- THE DATA:
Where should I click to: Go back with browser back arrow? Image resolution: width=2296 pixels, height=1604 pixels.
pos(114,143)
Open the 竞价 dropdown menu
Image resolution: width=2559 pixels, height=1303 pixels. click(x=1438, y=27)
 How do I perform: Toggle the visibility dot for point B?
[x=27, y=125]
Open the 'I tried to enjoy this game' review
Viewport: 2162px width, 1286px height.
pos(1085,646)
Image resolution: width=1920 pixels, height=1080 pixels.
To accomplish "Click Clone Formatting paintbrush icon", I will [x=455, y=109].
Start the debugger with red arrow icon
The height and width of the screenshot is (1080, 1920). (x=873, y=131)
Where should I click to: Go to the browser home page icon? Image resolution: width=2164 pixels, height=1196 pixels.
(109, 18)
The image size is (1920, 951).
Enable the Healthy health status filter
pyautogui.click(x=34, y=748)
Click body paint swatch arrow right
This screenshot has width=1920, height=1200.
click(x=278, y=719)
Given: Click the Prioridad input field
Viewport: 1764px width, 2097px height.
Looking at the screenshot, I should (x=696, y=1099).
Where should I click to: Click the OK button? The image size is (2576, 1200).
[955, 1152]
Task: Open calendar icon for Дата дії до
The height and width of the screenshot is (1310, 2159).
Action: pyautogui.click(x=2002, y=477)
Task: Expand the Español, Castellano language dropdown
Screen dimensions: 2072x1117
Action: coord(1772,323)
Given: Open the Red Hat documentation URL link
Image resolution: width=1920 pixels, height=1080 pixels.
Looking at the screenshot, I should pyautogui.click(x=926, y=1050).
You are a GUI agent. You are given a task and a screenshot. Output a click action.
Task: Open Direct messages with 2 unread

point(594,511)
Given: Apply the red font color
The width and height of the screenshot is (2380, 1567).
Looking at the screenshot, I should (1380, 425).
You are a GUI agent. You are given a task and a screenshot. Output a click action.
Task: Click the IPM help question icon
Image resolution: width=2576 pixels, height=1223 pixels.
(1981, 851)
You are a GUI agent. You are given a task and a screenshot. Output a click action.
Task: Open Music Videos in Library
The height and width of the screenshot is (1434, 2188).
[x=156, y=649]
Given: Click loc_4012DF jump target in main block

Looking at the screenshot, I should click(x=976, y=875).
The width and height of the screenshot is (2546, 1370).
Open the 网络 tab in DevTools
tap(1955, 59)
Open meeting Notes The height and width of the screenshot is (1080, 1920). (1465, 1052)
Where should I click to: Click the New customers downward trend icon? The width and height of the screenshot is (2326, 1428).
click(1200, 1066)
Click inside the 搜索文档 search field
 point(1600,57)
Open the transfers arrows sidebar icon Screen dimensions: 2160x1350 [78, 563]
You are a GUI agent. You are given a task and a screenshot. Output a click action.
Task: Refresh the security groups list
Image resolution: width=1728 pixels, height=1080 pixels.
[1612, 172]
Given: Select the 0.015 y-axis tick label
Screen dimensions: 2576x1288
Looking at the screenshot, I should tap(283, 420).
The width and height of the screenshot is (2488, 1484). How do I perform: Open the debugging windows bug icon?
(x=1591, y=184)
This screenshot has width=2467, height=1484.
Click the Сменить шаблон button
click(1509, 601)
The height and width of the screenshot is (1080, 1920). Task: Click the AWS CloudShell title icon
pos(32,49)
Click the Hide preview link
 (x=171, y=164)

- WORK TASK: Repeat, character for character, the lines of the material above from the line with "Click body paint swatch arrow right" through the line with "Task: Open calendar icon for Дата дії до".

- FINISHED TASK:
Click body paint swatch arrow right
This screenshot has width=1920, height=1200.
click(x=278, y=719)
Given: Click the Prioridad input field
Viewport: 1764px width, 2097px height.
Looking at the screenshot, I should (x=696, y=1099).
Where should I click to: Click the OK button? The image size is (2576, 1200).
[955, 1152]
Task: Open calendar icon for Дата дії до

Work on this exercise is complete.